§ **Task brief**
Would you please return the line containing "Vie de l’église (355, 241)" and all the lines after it through the end of the records below, unchanged and on their own?

START Working data

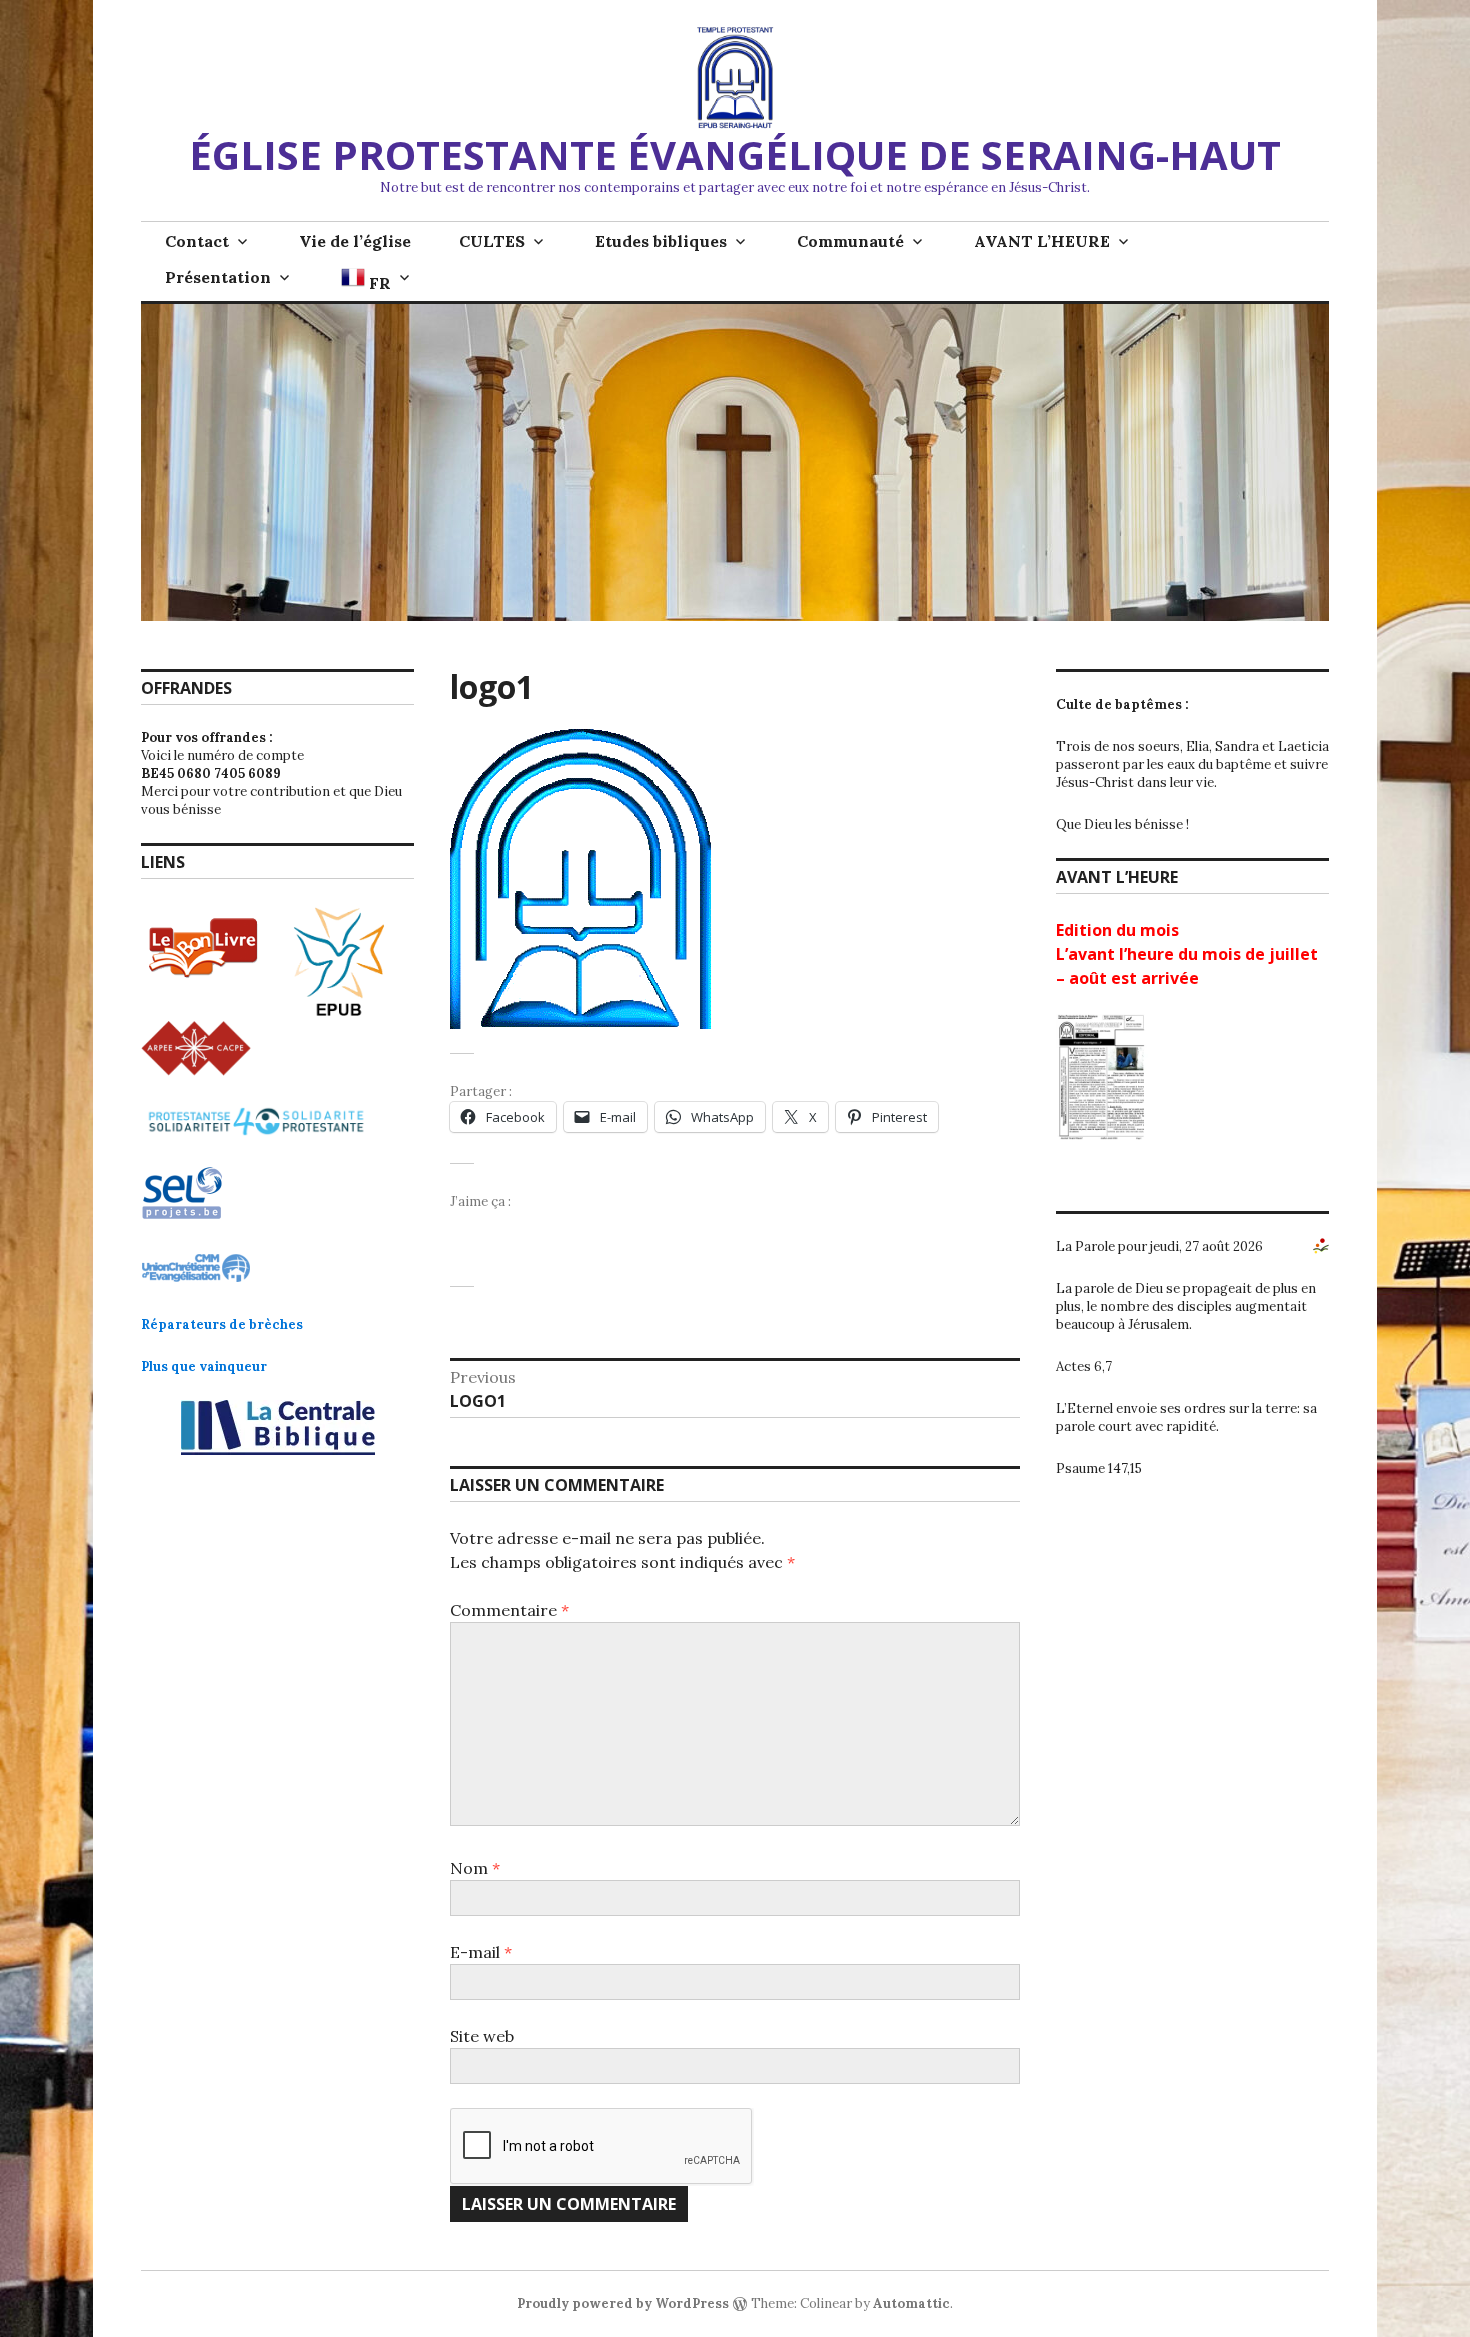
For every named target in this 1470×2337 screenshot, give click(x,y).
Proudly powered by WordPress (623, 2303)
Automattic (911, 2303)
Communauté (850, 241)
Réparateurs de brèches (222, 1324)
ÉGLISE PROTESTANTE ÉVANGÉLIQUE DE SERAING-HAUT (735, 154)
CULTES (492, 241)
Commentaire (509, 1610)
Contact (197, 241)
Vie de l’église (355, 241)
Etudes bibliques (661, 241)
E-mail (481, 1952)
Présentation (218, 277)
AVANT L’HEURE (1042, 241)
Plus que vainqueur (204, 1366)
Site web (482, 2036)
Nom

END Working data

§ **Solution below**
Vie de l’église (355, 241)
Etudes bibliques (661, 241)
E-mail (481, 1952)
Présentation (218, 277)
AVANT L’HEURE (1042, 241)
Plus que vainqueur (204, 1366)
Site web (482, 2036)
Nom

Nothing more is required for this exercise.